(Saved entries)
--

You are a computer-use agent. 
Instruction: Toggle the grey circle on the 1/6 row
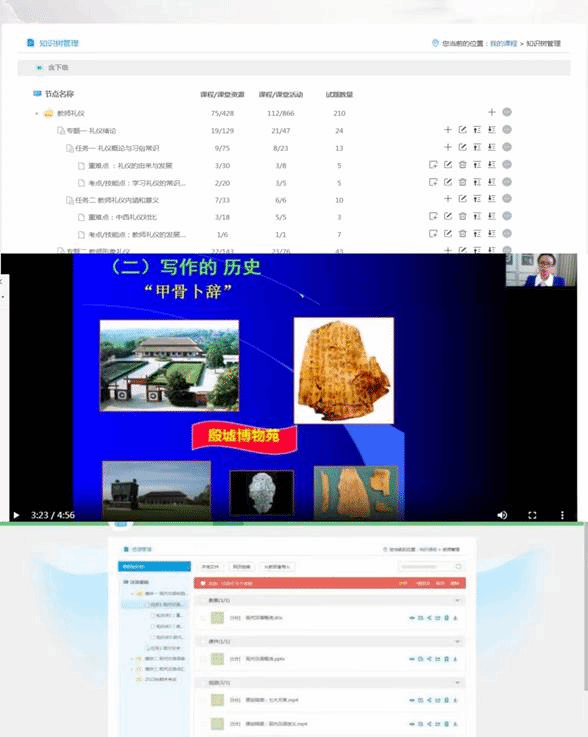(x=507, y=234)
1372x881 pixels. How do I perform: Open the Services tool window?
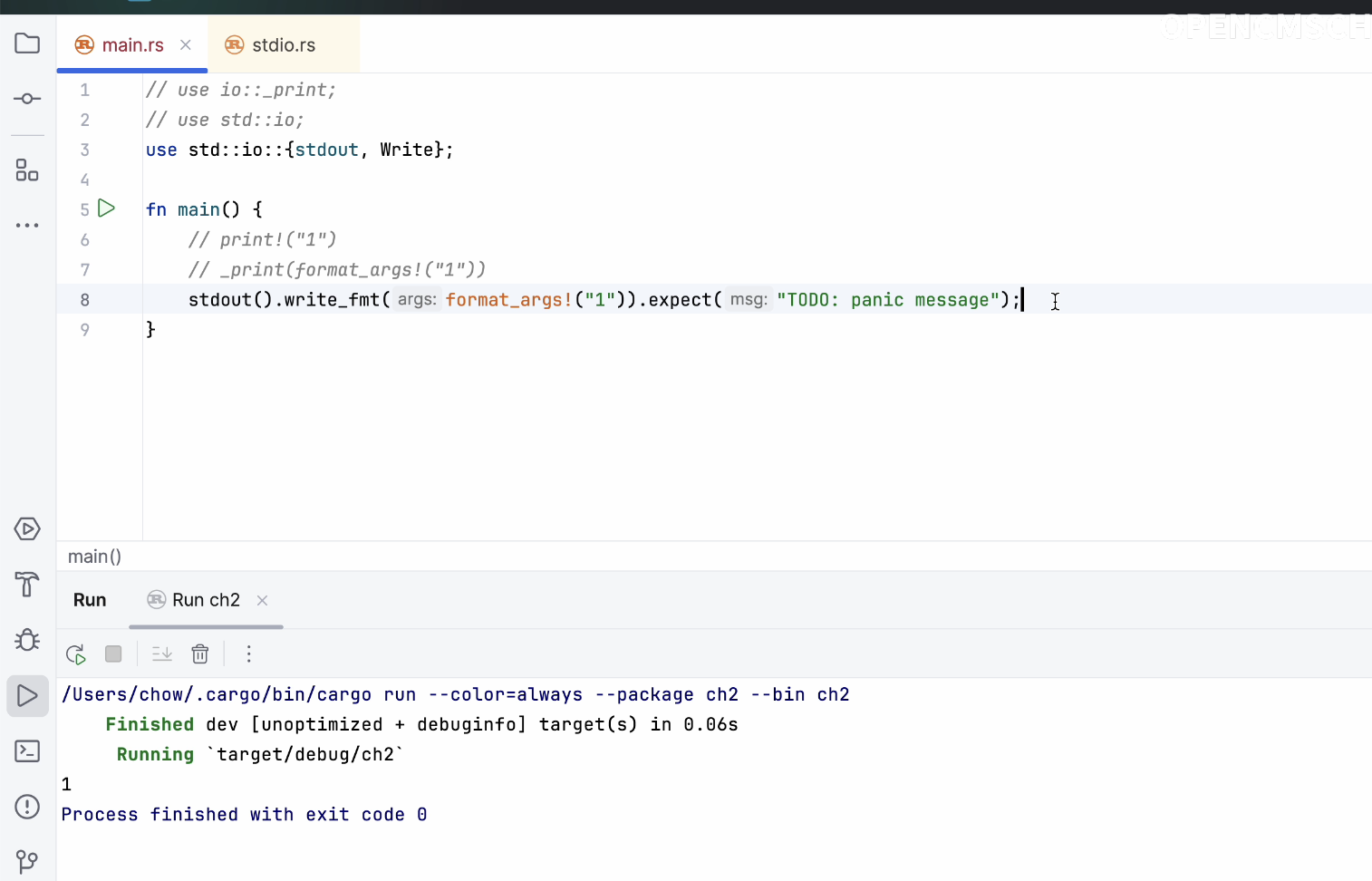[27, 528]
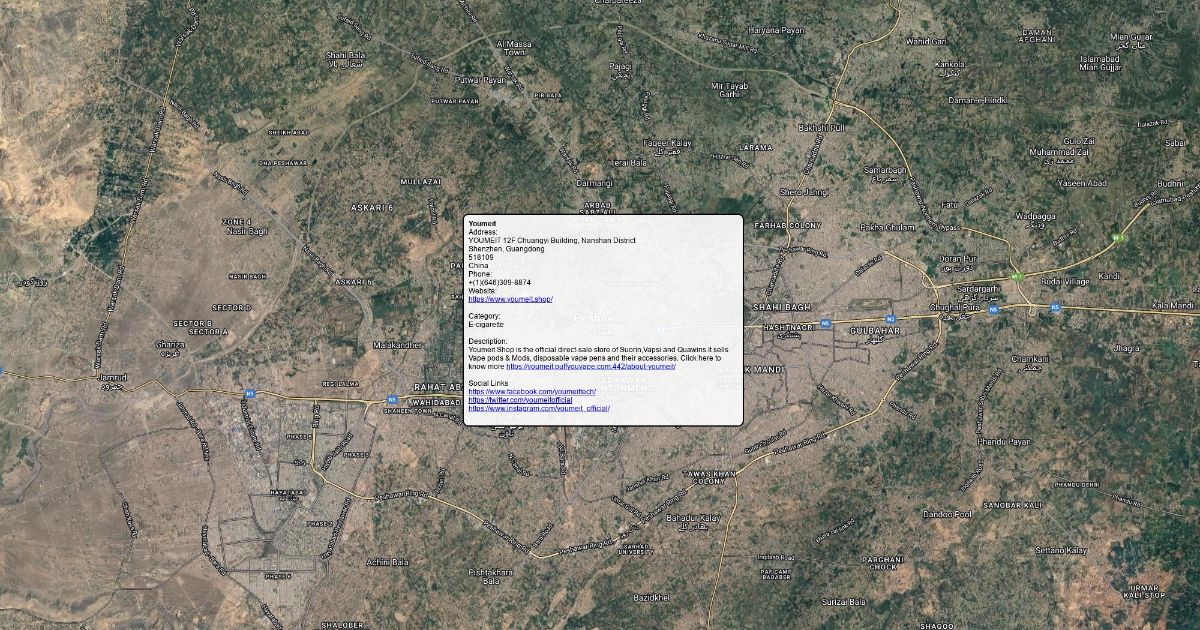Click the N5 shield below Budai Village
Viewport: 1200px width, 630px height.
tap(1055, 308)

--

Aim of the task: All entries need to be duplicated exactly, apart from the images.

Finished exercise:
You are a computer-use agent. 
Instruction: Toggle the grey circle on the 1/6 row
(x=507, y=234)
1372x881 pixels. How do I perform: Open the Services tool window?
[27, 528]
Click the N5 shield below Budai Village
Viewport: 1200px width, 630px height.
tap(1055, 308)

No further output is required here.